The unit disk can be parameterized by the function


`\mathbf p(r,\theta)=(r\cos\theta,r\sin\theta)`

where
`0\le r\le 1` and
`0\le\theta\le2\pi`. The squared distance between any point in this region
`(x,y)=(r\cos\theta,r\sin\theta)` and the point (1, 1) is


`(x-1)^2+(y-1)^2=(r\cos\theta-1)^2+(r\sin\theta-1)^2`

`=(r^2\cos^2\theta-2r\cos\theta+1)+(r^2\sin^2\theta-2r\sin\theta+1)`

`=r^2(\cos^2\theta+\sin^2\theta)-2r(\cos\theta-\sin\theta)+2`

`=r^2-2r(\cos\theta-\sin\theta)+2`

The average squared distance is then going to be the ratio of [the sum of all squared distances between every point in the disk and the point (1, 1)] to [the area of the disk], i.e.

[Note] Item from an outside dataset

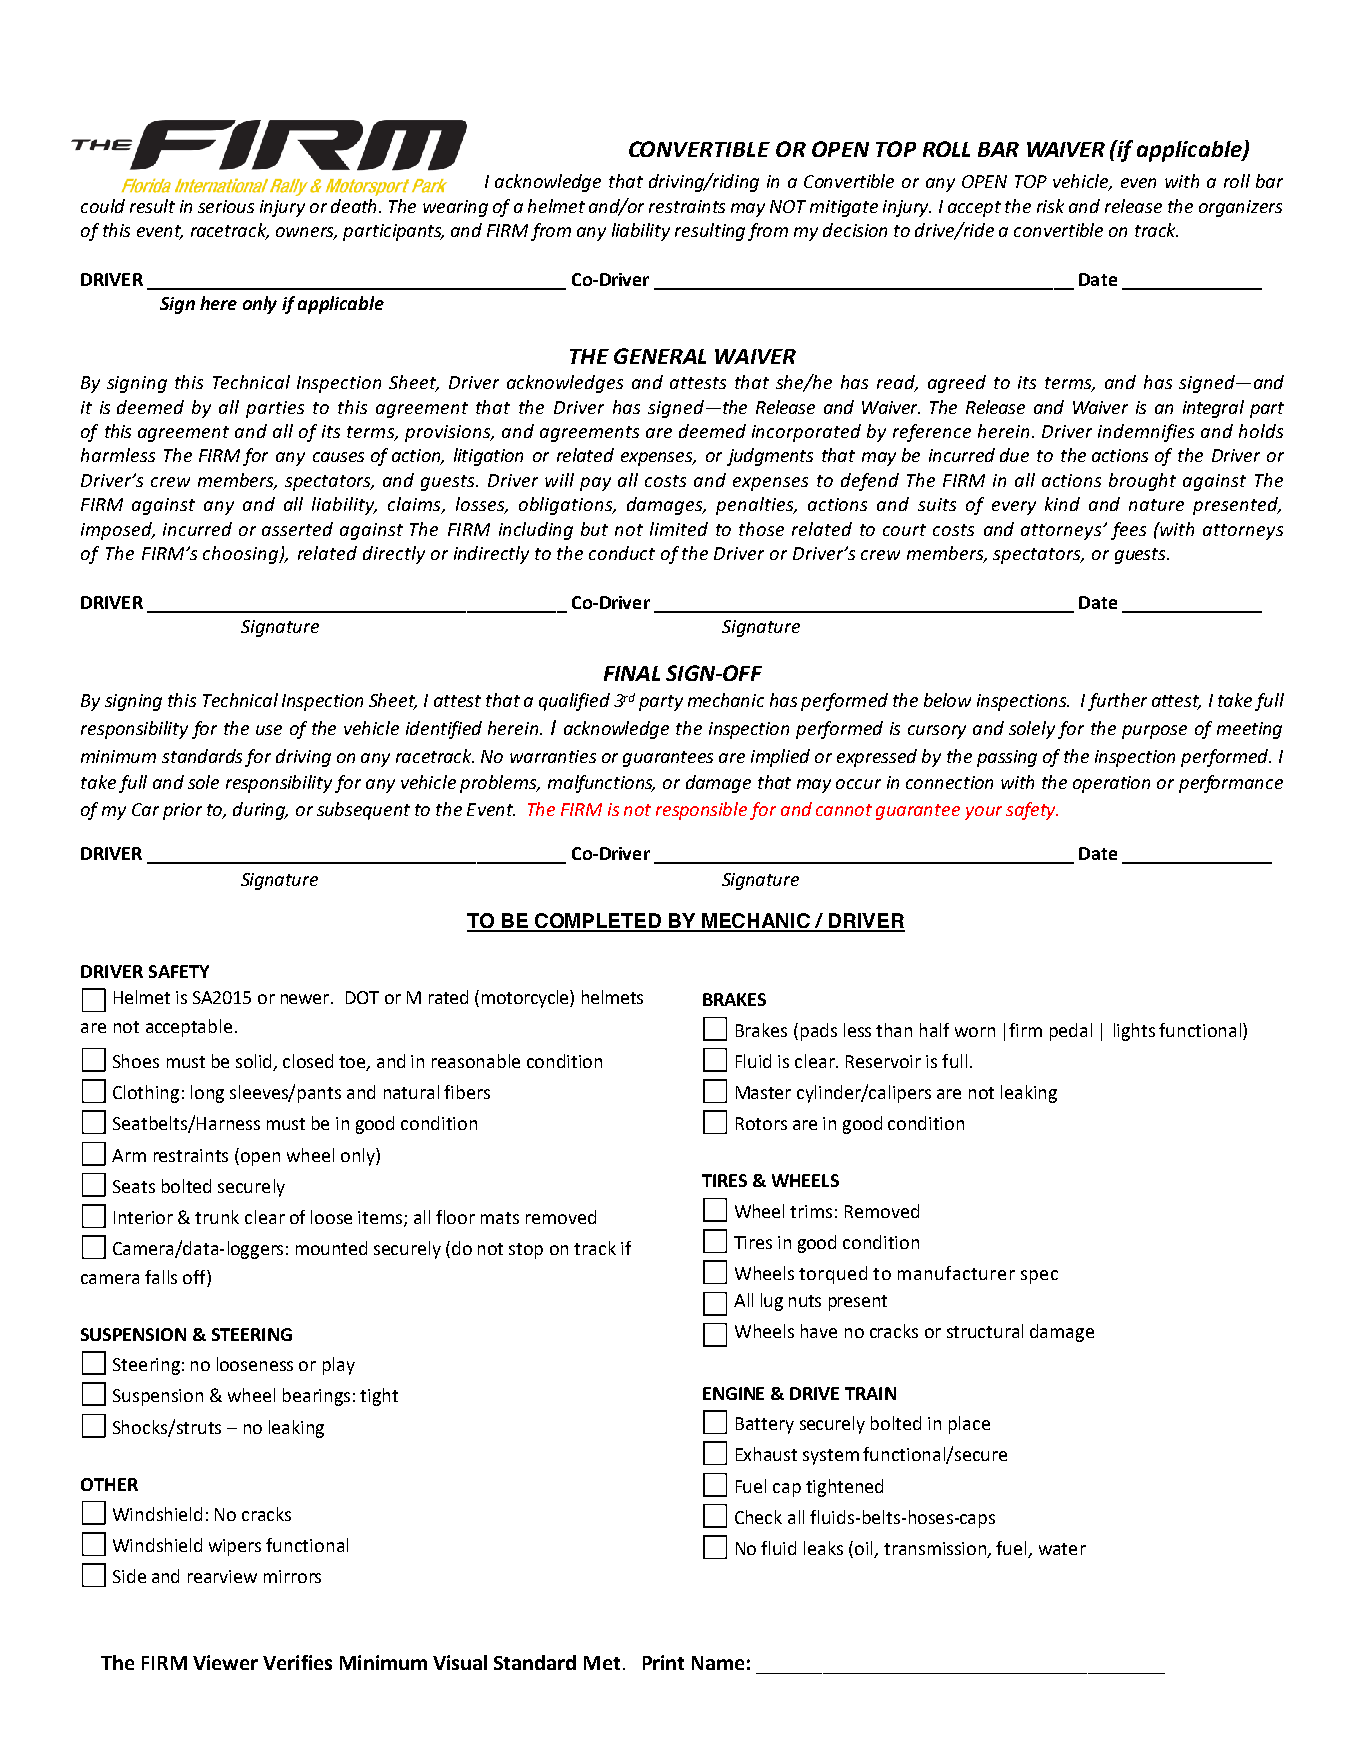  I want to click on lights, so click(1134, 1032).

`(\displaystyle\iint_(x^2+y^2<1)((x-1)^2-(y-1)^2)\,\mathrm dx\,\mathrm dy)/(\displaystyle\iint_(x^2+y^2<1)\mathrm dx\,\mathrm dy)`

`=(\displaystyle\int_(\theta=0)^(\theta=2\pi)\int_(r=0)^(r=1)[r^2-2r(\cos\theta-\sin\theta)+2]r\,\mathrm dr\,\mathrm d\theta)/(\displaystyle\int_(\theta=0)^(\theta=2\pi)\int_(r=0)^(r=1)r\,\mathrm dr\,\mathrm d\theta)`

`=\frac{\frac{5\pi}2}\pi=\frac52`